Riley to speak at Watson Bird Club meeting
Published 5:19 am Thursday, March 31, 2016
The Margaret H. Watson Bird Club invites the public to its meeting on Thursday at the Farmville-Prince Edward Community Library with interesting conversation over snacks at 6:40 p.m. followed by Dr. Robert Riley speaking on “The Prothonotary Warbler Project in Virginia.”
Prothonotary warblers are beautiful golden birds with blue-gray wings; they are most commonly found in swamps and along streams and lake edges. These tiny birds nest in tree cavities low over water. Riley’s presentation will focus on the breeding ecology of this beautiful bird and the challenges it faces in each stage of its life history. He will discuss the long-term research and conservation effort being conducted in Virginia to enhance the breeding success of this watch list species.
Riley is professor emeritus at VCU where he retired in January 2015 after 37 years as professor of economics and professor in the Center for Environmental Studies. He established and operates the major prothonotary warbler research site at the Dutch Gap Conservation Area and has been part of the VCU Prothonotary Warbler Study since 1995. Riley oversees two other prothonotary project sites he established, one at White Bank Park, also in Chesterfield County, and another at Northwest River Park in Chesapeake.
He also established and oversees two monitoring avian productivity and survivorship stations in central Virginia for the Institute for Bird Populations. Those stations are operated with the help of numerous skilled volunteers from the Richmond Audubon Society.
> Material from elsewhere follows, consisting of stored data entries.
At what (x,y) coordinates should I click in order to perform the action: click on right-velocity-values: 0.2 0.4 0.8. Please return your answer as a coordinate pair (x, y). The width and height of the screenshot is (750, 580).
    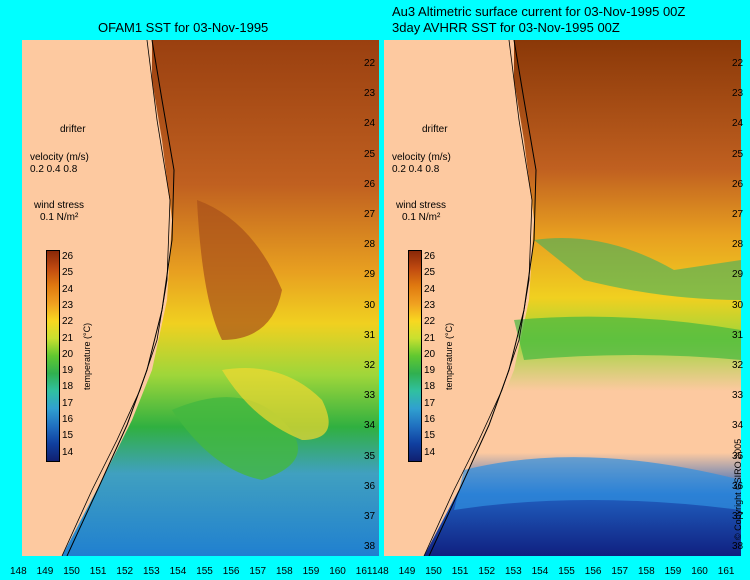
    Looking at the image, I should click on (416, 170).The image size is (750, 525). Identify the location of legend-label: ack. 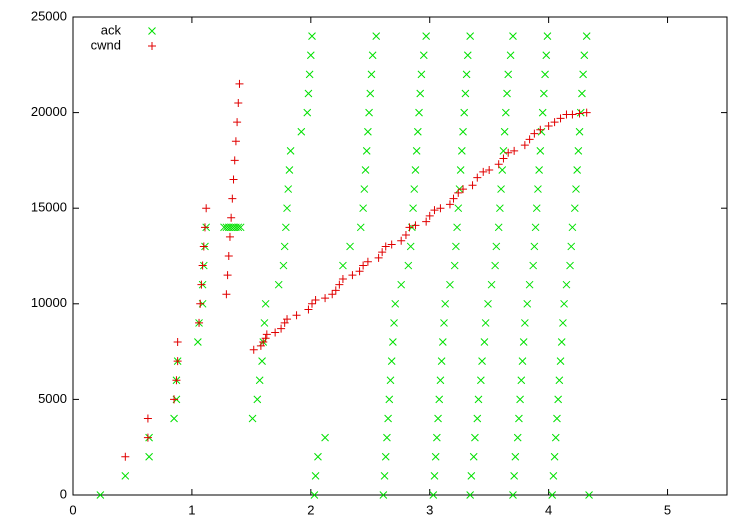
(112, 30).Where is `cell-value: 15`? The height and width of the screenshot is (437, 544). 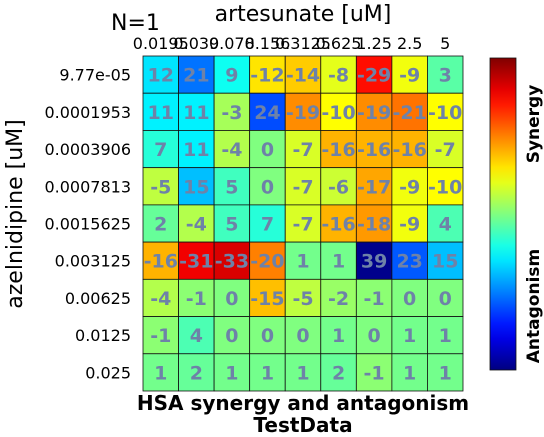 cell-value: 15 is located at coordinates (196, 187).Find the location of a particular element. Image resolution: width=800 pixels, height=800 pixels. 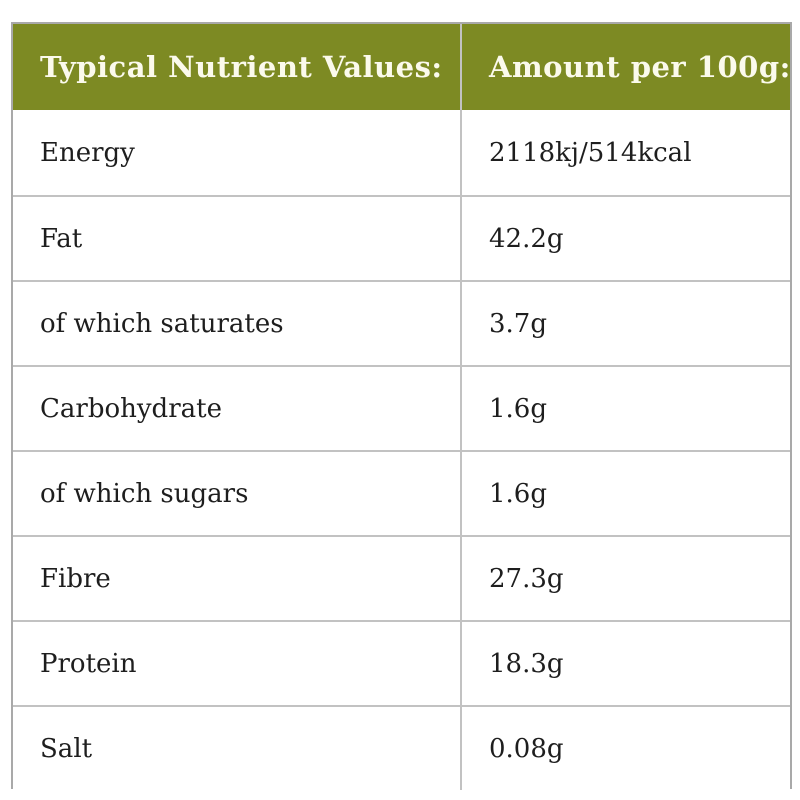

nutrient-label-cell: Carbohydrate is located at coordinates (238, 408).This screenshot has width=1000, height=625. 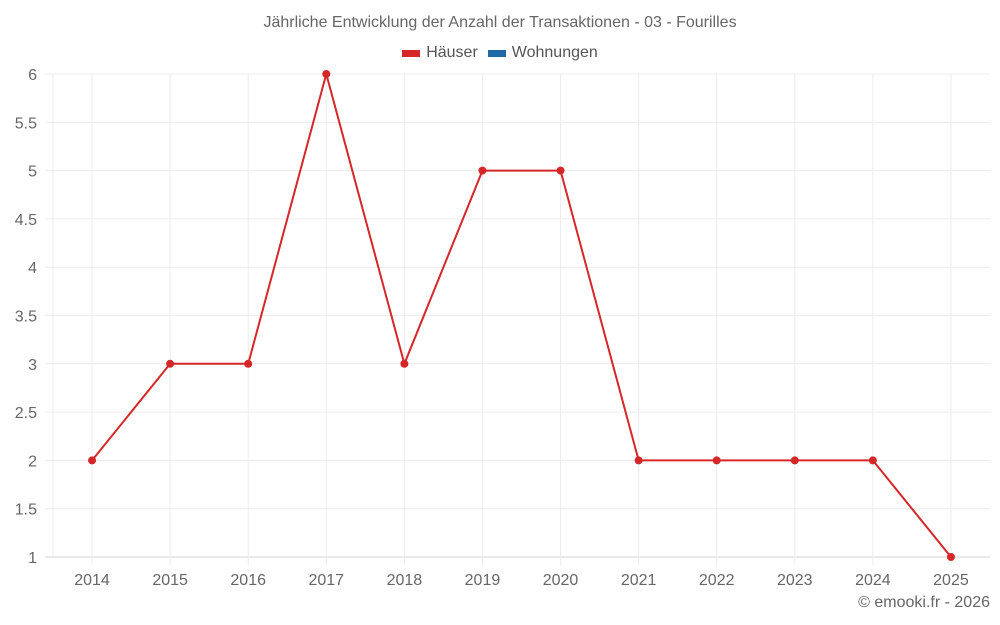 I want to click on y-tick-label: 5.5, so click(x=26, y=124).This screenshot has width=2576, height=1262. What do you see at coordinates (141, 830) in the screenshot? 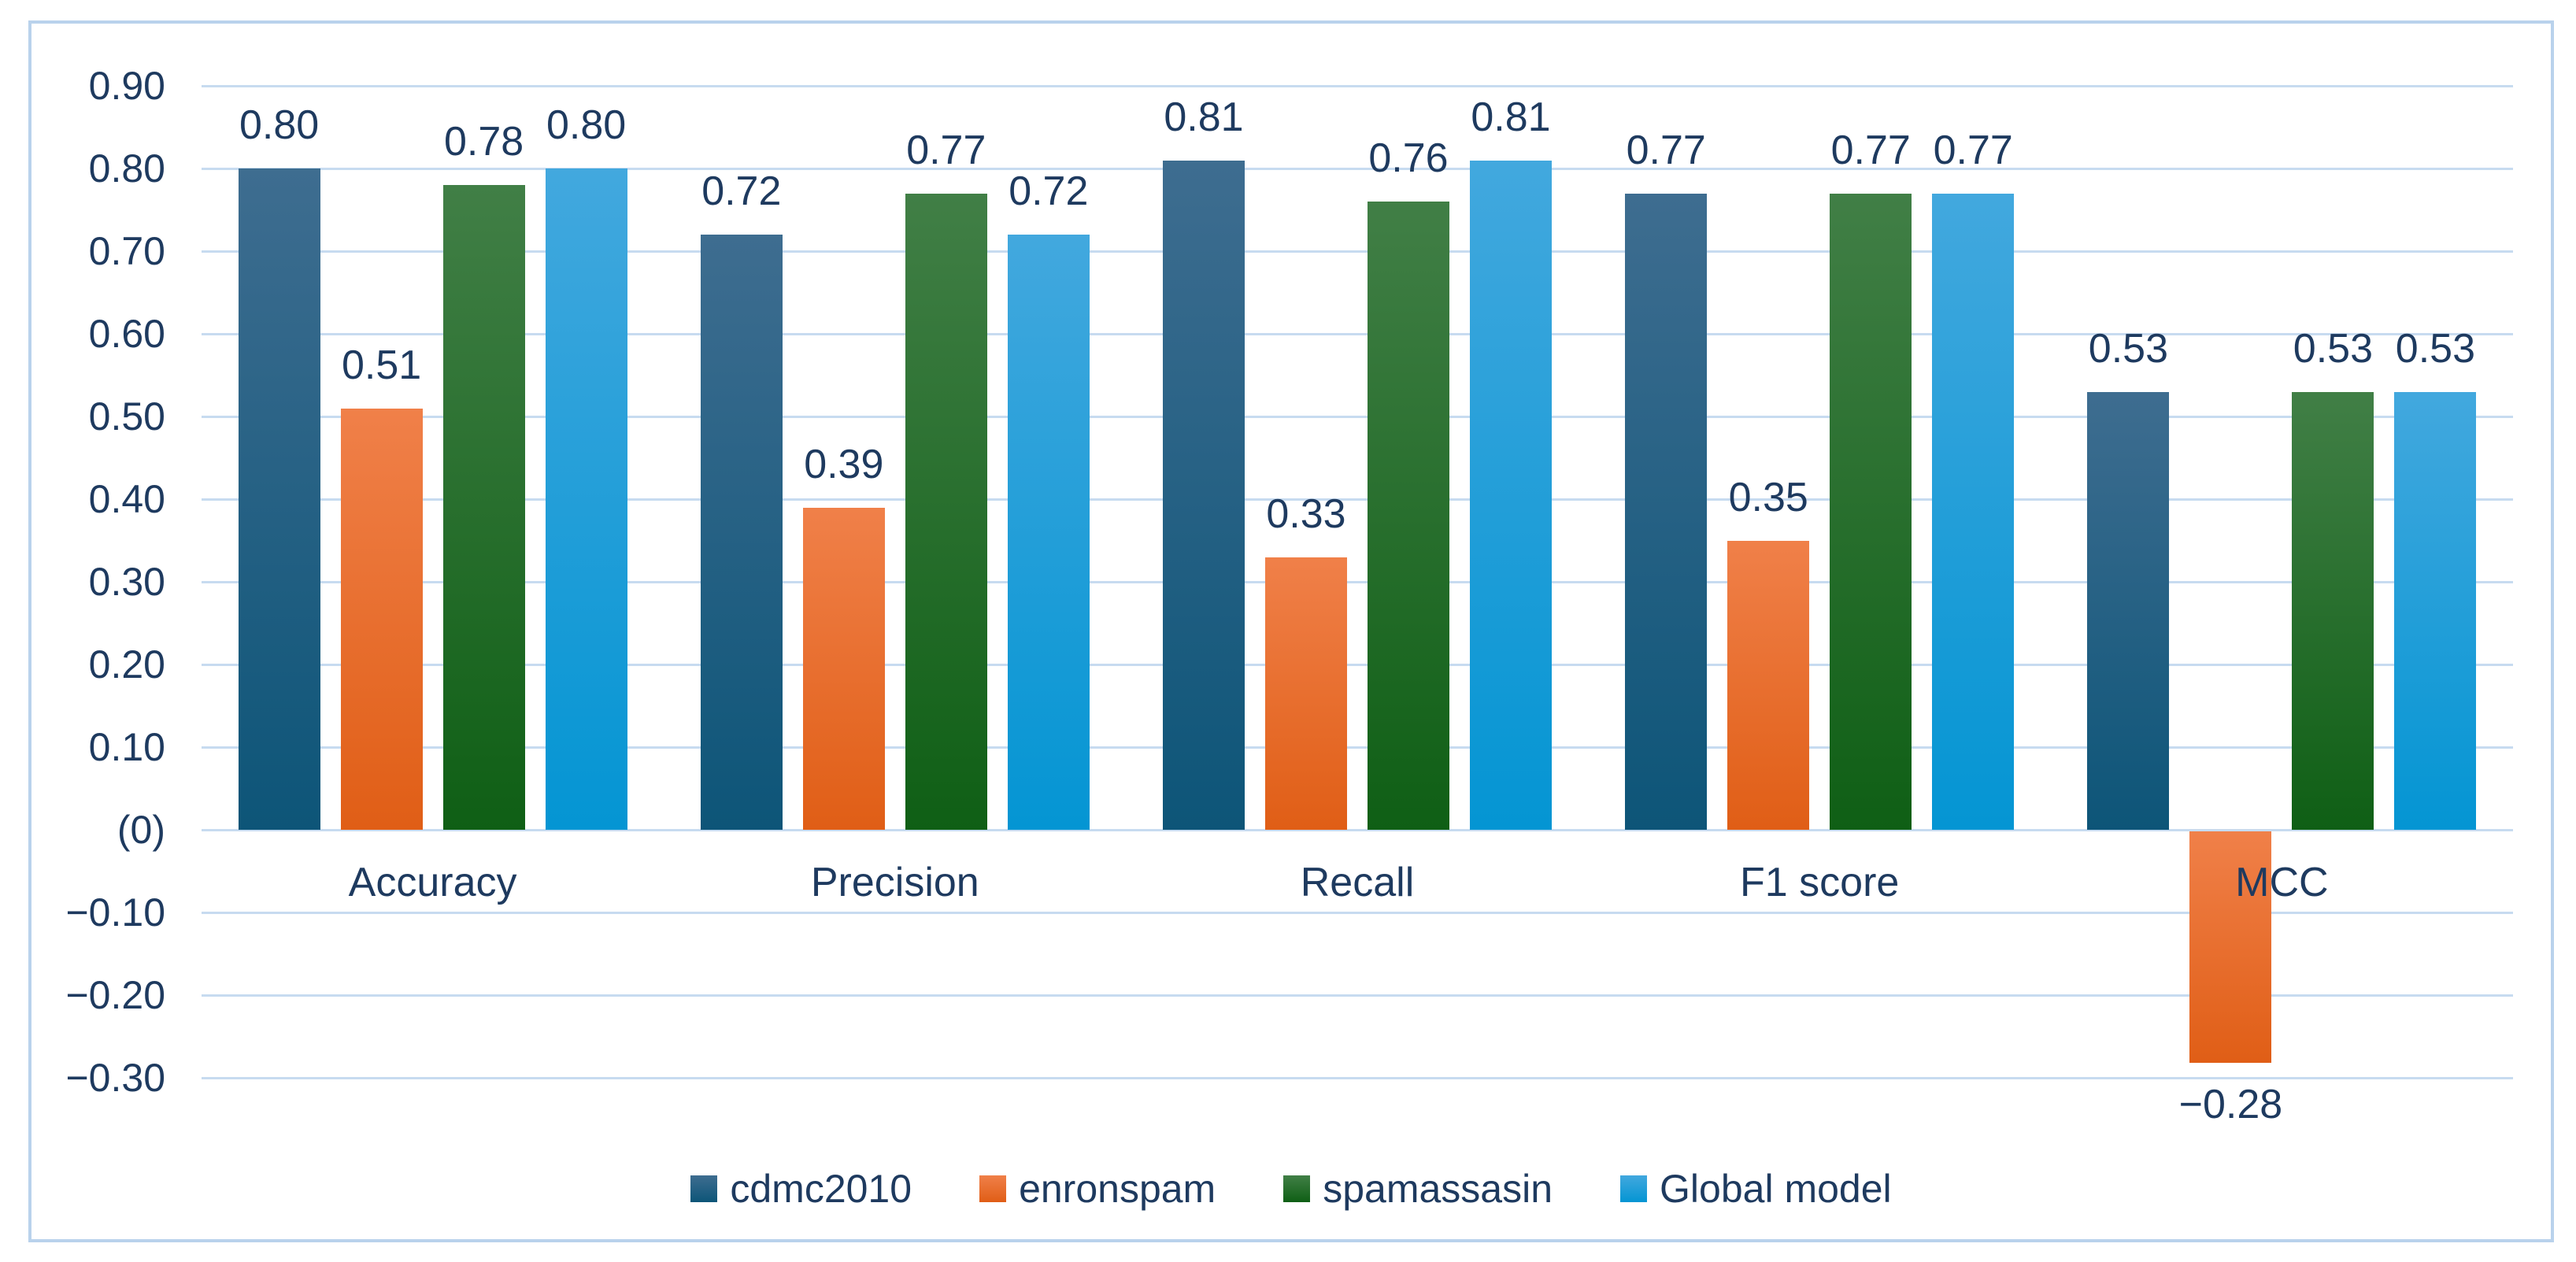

Each fall he operates one and oversees two other Northern Saw-whet Owl banding stations on the central piedmont of Virginia as part of the national monitoring program, Project Owlnet.
Riley served as station master at Kiptopeke for seven years and as vice president of the Coastal Virginia Wildlife Observatory for six years. He has served on or chaired 11 thesis committees in biology and environmental studies at VCU, focusing on avian research. He conducts both theoretical and applied research on avian ecology and has published papers in the Journal of Animal Ecology and the Journal of Parasitology.